According to Nationwide, virtually all employees who are not already doing so, should start contributing to a retirement plan immediately. Those facing debt payments must also prioritize long-term savings, as difficult as this may seem.

“Employees may be able to reduce their student loan payments, accept a slightly later payoff and contribute the difference to their retirement savings account—allowing compounding more time to work,” the analysis says. “Individuals could reduce their monthly saving for a house down payment and contribute the difference to a retirement account. Doing so would delay reaching the down payment, but potentially only by several months rather than several years. Meanwhile, the saver would kick-start their retirement savings.”

Among other examples, the analysis considers a theoretical employee who is paying $500 a month on a 10-year, $35,000 student loan that charges 6% annualized interest. The terms of the loan require a minimum payment of $390.

“By repaying more than the minimum, she will save $10,594 in interest and cut the payoff period by 1.80 years,” the analysis says. “Or, she could contribute $55 per pay ($110 per month) to her retirement account by reducing her loan payment to the monthly minimum.
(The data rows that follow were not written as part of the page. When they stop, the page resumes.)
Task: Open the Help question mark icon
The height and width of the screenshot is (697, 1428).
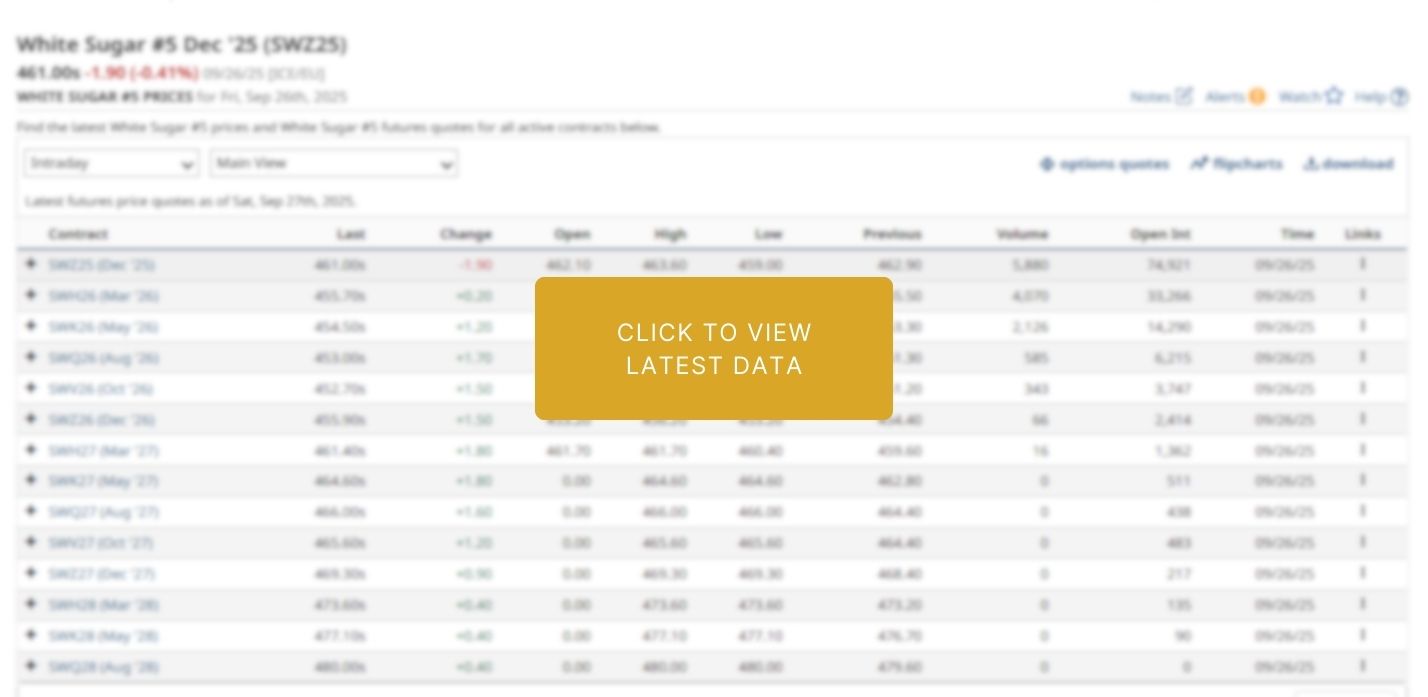Action: tap(1399, 97)
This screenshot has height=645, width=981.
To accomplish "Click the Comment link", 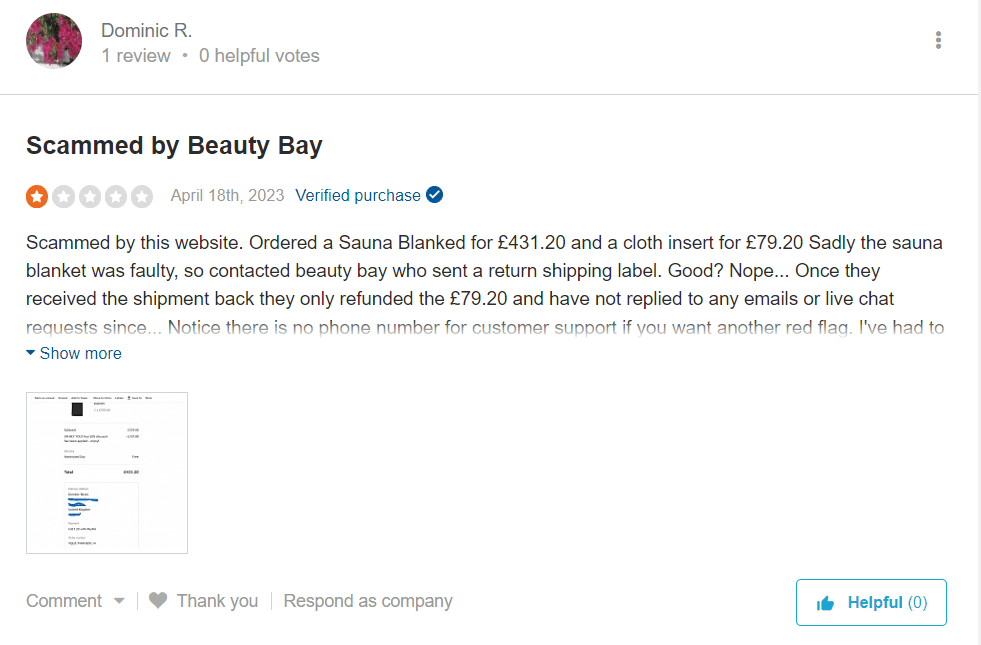I will [x=64, y=601].
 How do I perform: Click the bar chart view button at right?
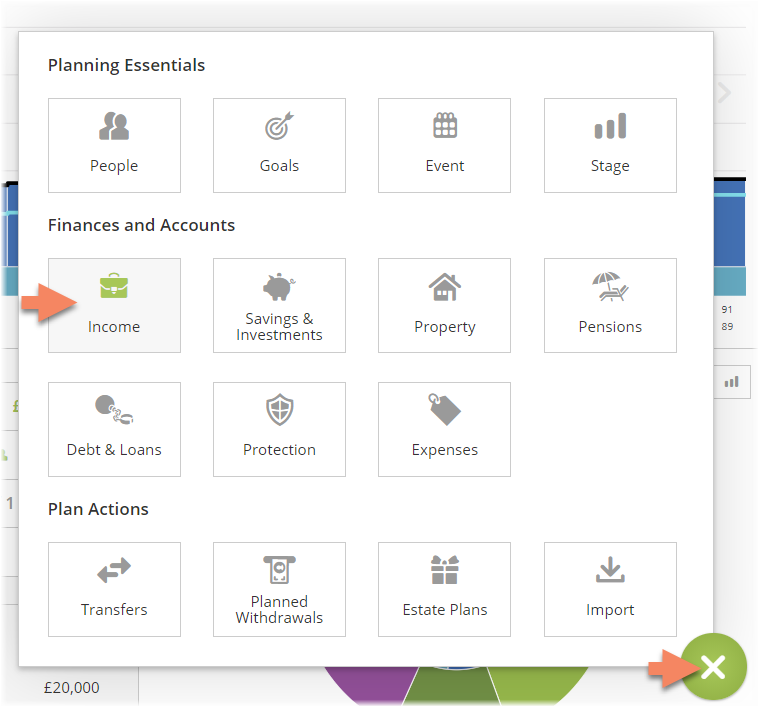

In doing so, she would accumulate $16,267 for retirement over the 10-year period while paying $10,594 interest, a net savings of $5,673.”

The analysis also encourages younger workers to think about funding a health savings account (HSA), should their employer make one available.

“Let’s consider a hypothetical example of an employee capitalizing on the HSA triple tax advantage,” the analysis says. “Saving $20 per pay ($40 per month) into an HSA, he could have $26,920 after 30 years. If the employee increased his savings to $50 per pay ($100 per month), that amount could grow to $67,301. By increasing to $65 per pay, the employee could have an additional $40,000 of tax-free dollars—more than $100,000 total—to help pay out-of-pocket health care expenses that may arise in retirement.”